Sellado el sepulcro y dispersados los discípulos sólo “María Magdalena y la otra María estaban allí, sentadas frente al sepulcro” (Mt 27,61). El discípulo amado acompaña a la Virgen en su soledad, mientras que los judíos celebraban el Sabbat, día que recuerda el descanso de Dios en la semana de la creación. En la nueva alianza que se ha dado en el Calvario, el sábado será el día de la Madre que, unida con toda la Iglesia, “permanece junto al sepulcro del Señor, meditando su Pasión y Muerte, su descenso a los infiernos y esperando en la oración y en el ayuno su Resurrección” (DD nº 73).

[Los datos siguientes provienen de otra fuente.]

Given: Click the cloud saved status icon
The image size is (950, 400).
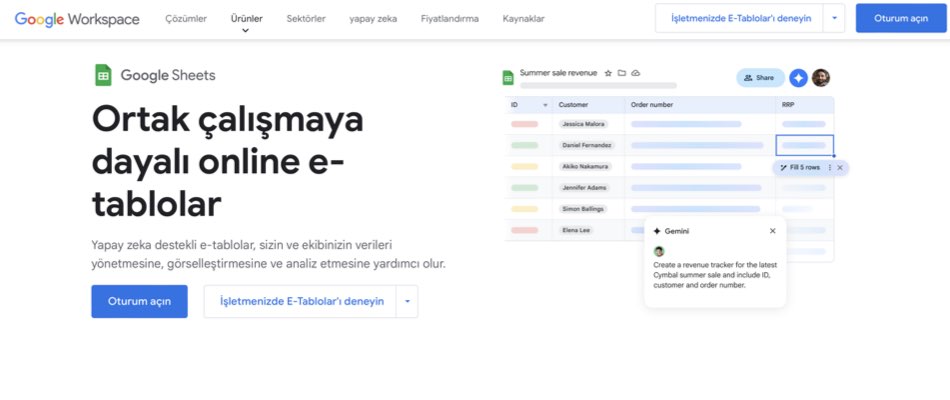Looking at the screenshot, I should tap(636, 73).
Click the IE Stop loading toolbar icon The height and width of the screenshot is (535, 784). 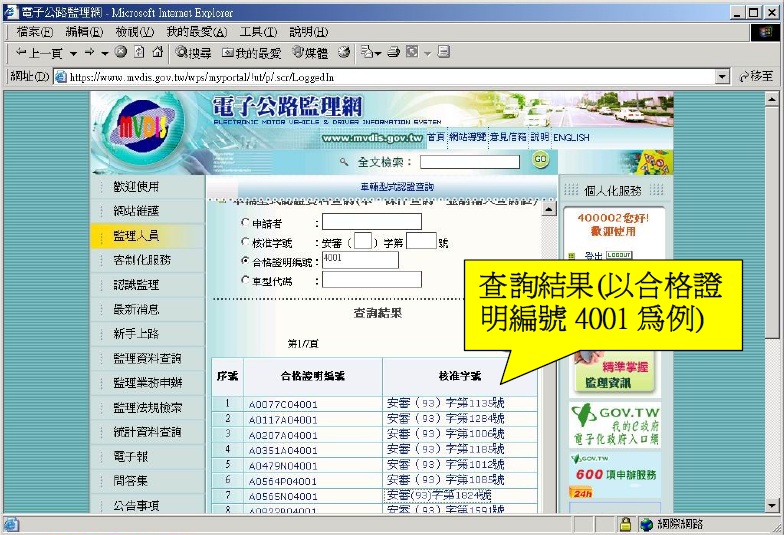pos(121,52)
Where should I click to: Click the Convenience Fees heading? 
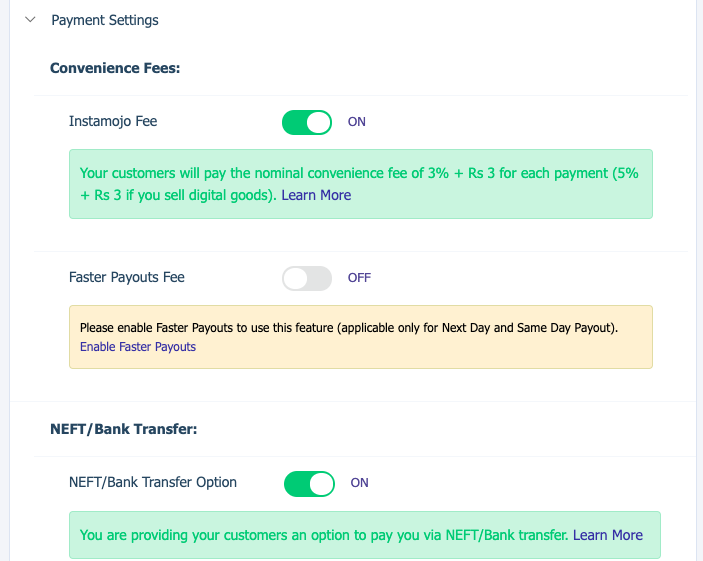(114, 68)
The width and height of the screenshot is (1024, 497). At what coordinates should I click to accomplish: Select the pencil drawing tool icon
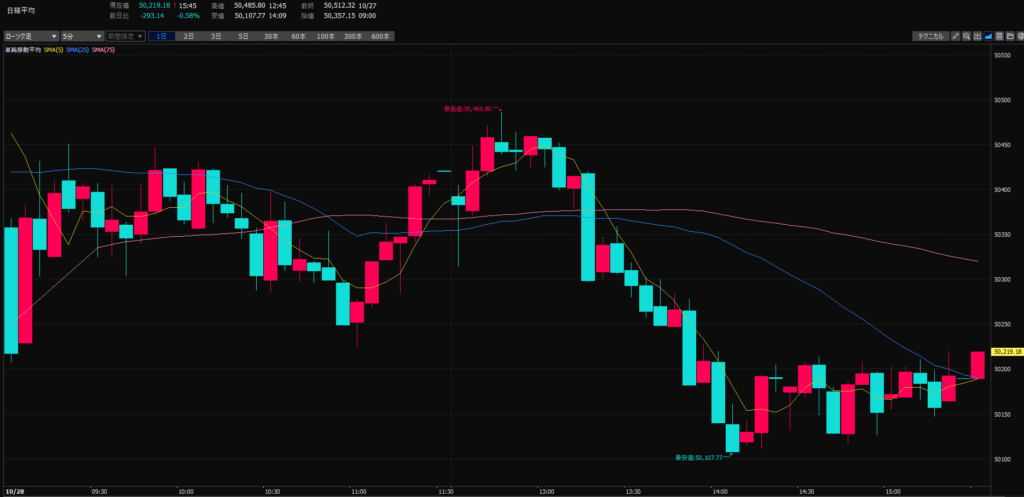click(956, 36)
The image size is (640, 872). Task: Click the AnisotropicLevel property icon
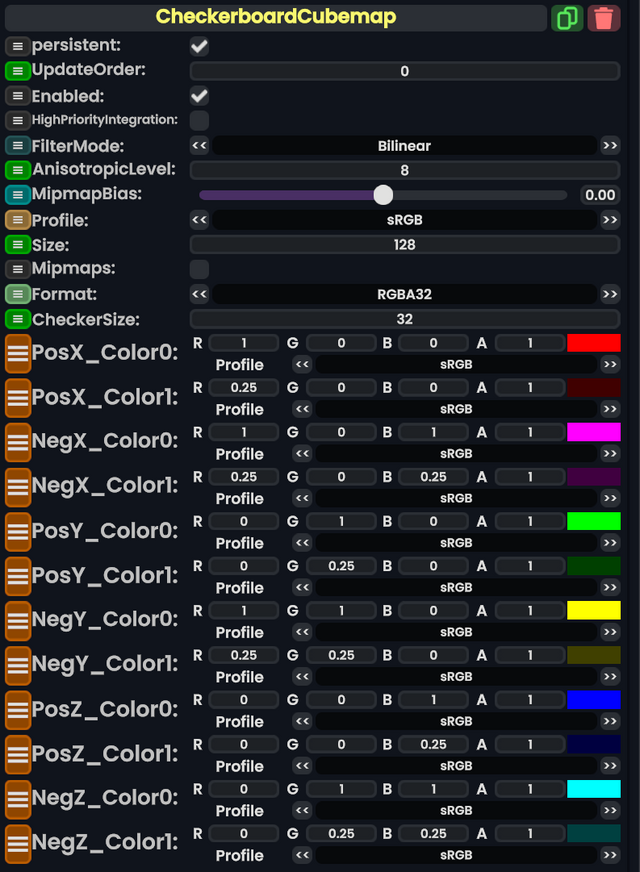15,170
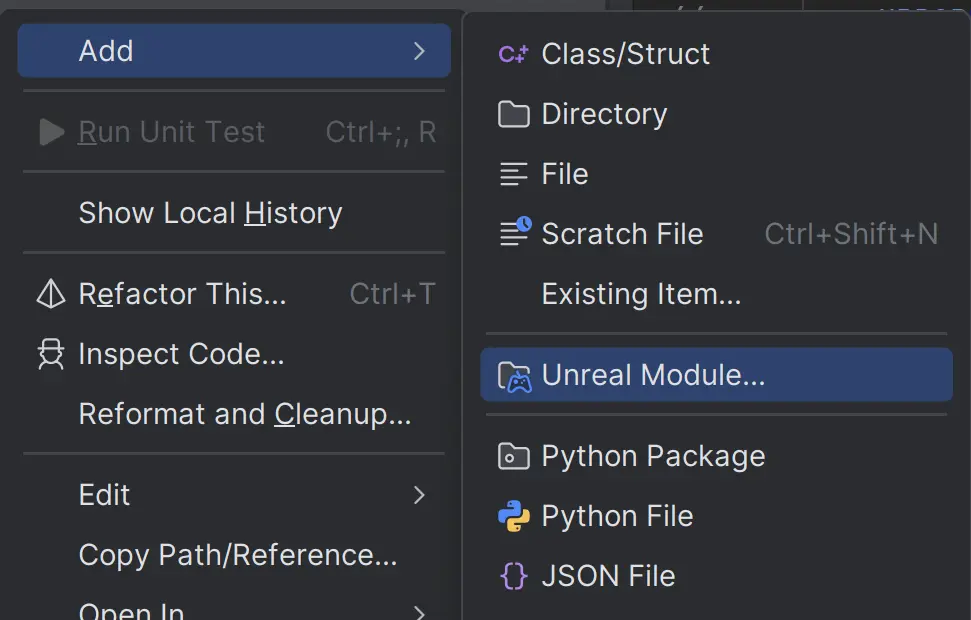Select Copy Path/Reference... menu entry
The height and width of the screenshot is (620, 971).
238,555
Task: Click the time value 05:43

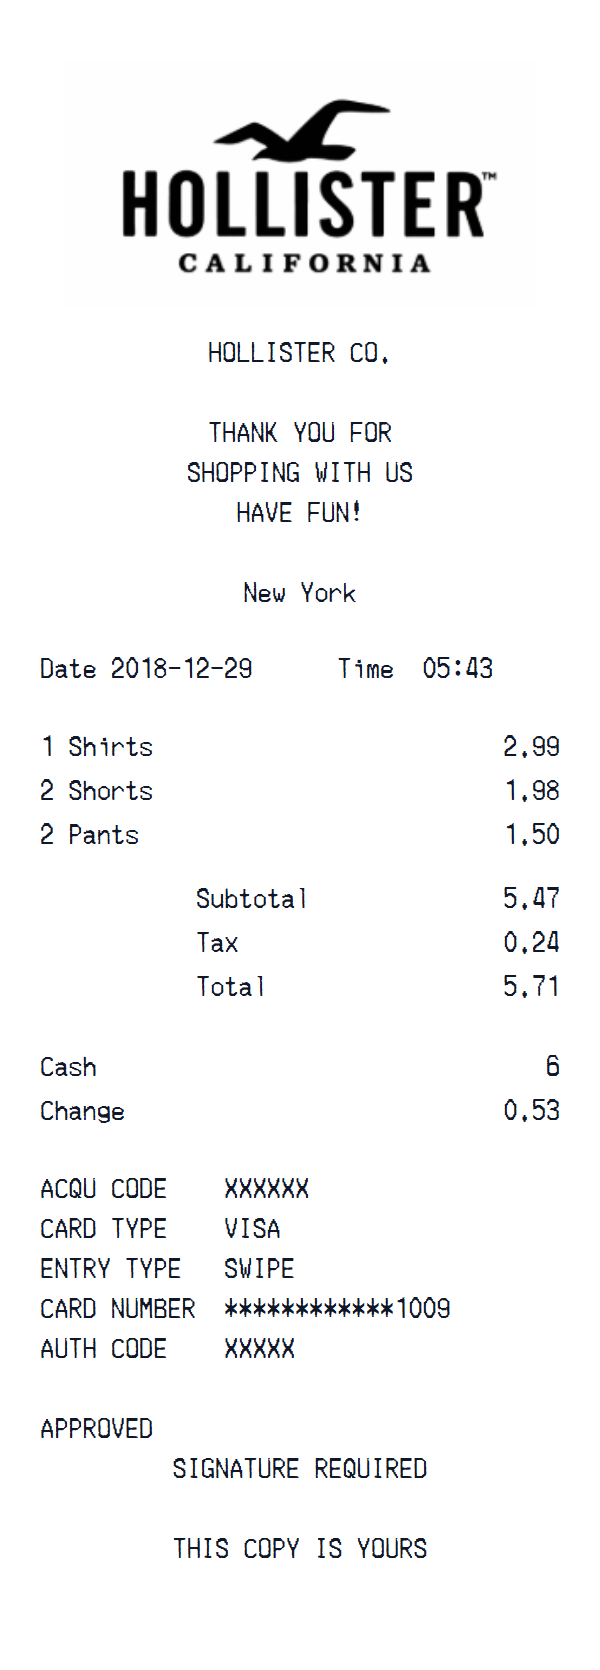Action: point(457,669)
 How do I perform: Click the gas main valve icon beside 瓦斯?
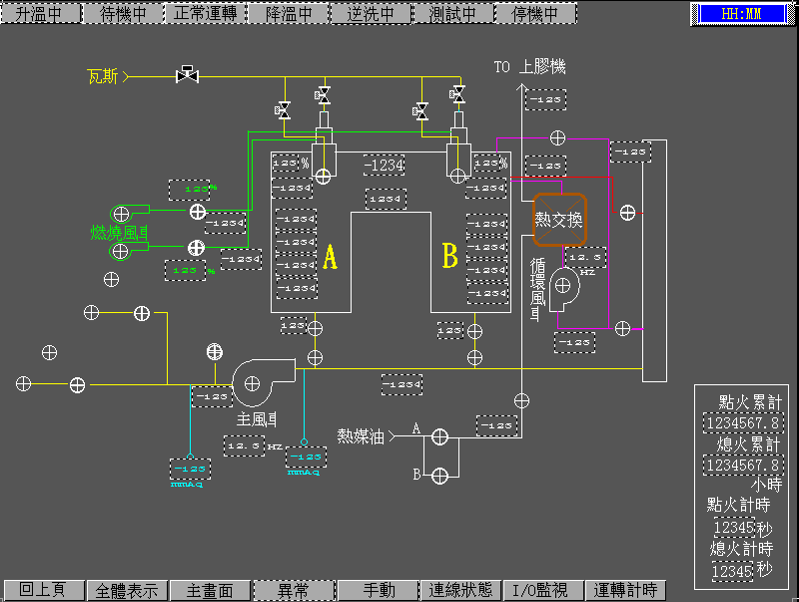tap(185, 75)
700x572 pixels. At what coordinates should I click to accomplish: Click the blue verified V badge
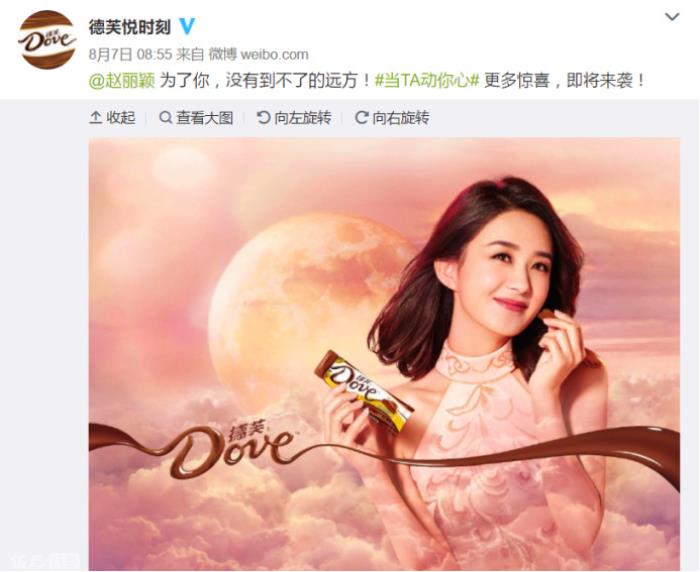coord(187,27)
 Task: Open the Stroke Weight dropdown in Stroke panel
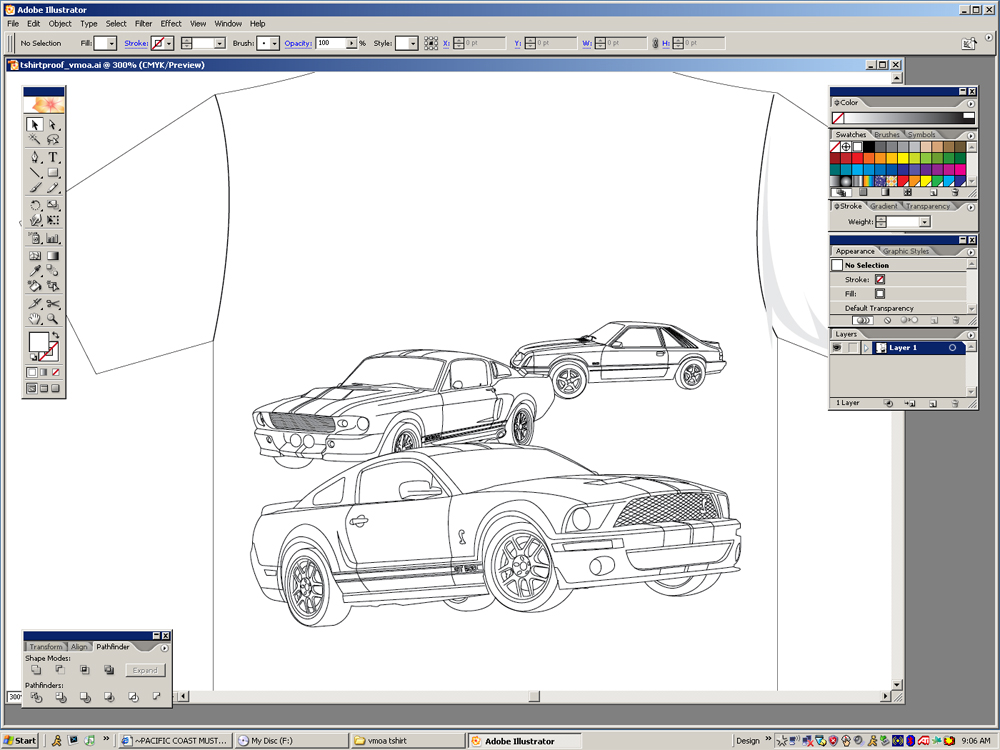pyautogui.click(x=924, y=222)
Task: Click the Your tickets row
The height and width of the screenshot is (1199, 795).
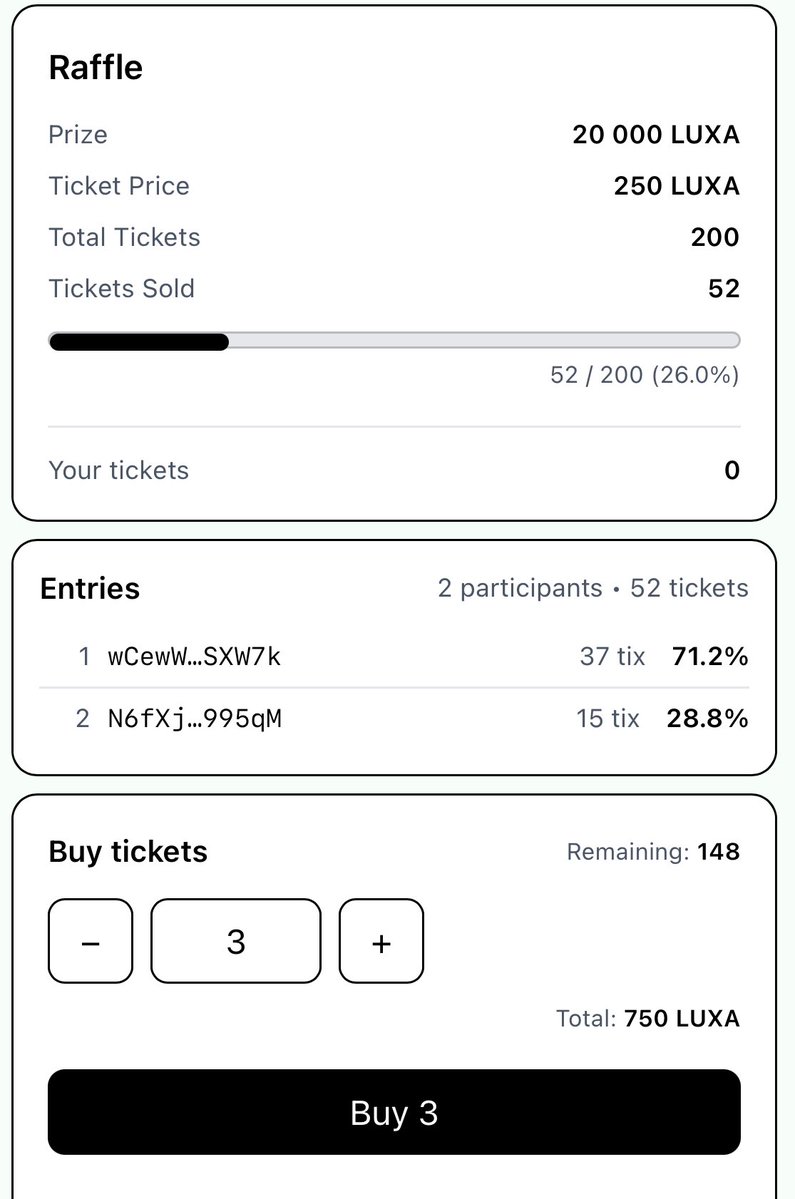Action: [x=394, y=470]
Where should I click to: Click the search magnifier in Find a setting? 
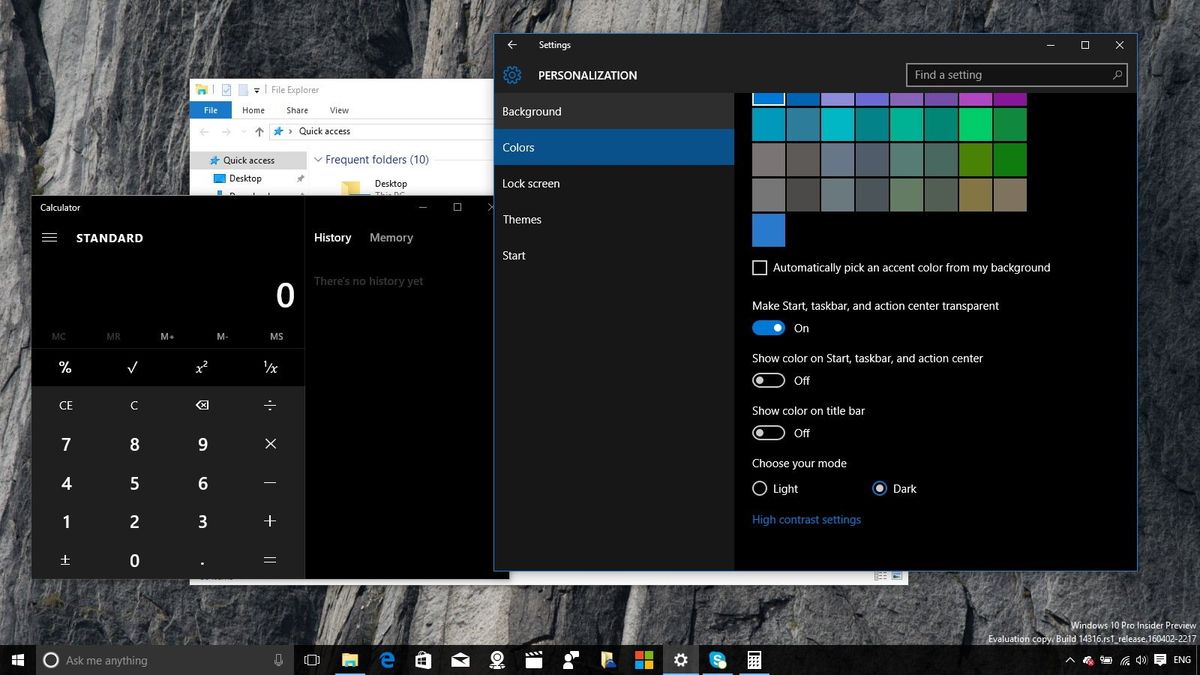coord(1118,74)
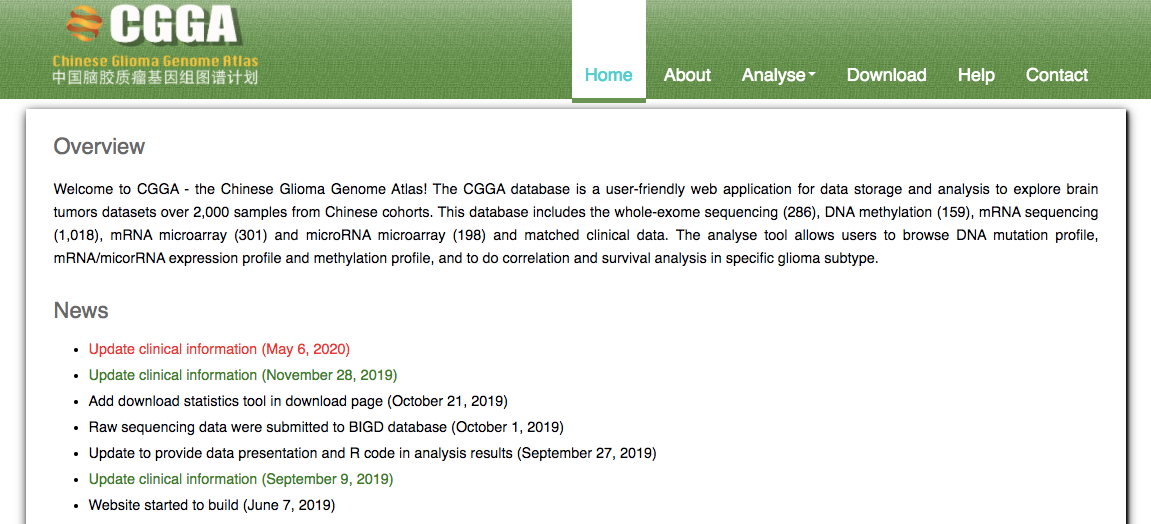Open the May 6, 2020 clinical update
1151x524 pixels.
[x=219, y=349]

Mientras el Hijo redime las entrañas de la humanidad, María vive esos momentos en un silencio contemplativo, reflexionando sobre las experiencias que “guardaba en su corazón” (Lc 2,61).
Pero ¿De qué soledad y silencio estamos hablando cuando nos referimos a la Madre del Señor? Se trata de la soledad por la ausencia del “Amado” (Cant 5,6-8), del “Primogénito del Padre”, de su hijo según la carne. Es la soledad fecunda de la fe, nada desesperanzadora y profundamente corredentora. El silencio que conlleva, brota de sentirse desbordada por la Gracia divina que la constituyo Madre del Autor de de nuestra Salvación. ¡Ante la Palabra Encarnada sobra la palabrería humana! Sólo cabe el amor y la adoración.
Ésta es la soledad y el silencio que descubrimos cada Sábado Santo en la Hora de la Madre, cuando Ella, mirando al sepulcro donde está su Hijo muerto, ve hechas realidad sus palabras: “Si el grano de trigo no cae en la tierra y muere, queda infecundo; pero si muere, dará mucho fruto” (Jn 12, 24). La contemplación silenciosa y orante de esos instantes de dolor y sufrimiento de la Virgen nos conmueven el alma y nos impulsan a dejar la levadura vieja del pecado y convertirnos en “panes pascuales de la sinceridad y de la verdad” (I Cor 5,8). Así, en cada Vigilia Pascual, como “centinelas en la noche”, toda la Iglesia junto con María espera la luz del grano de trigo que es el Resucitado.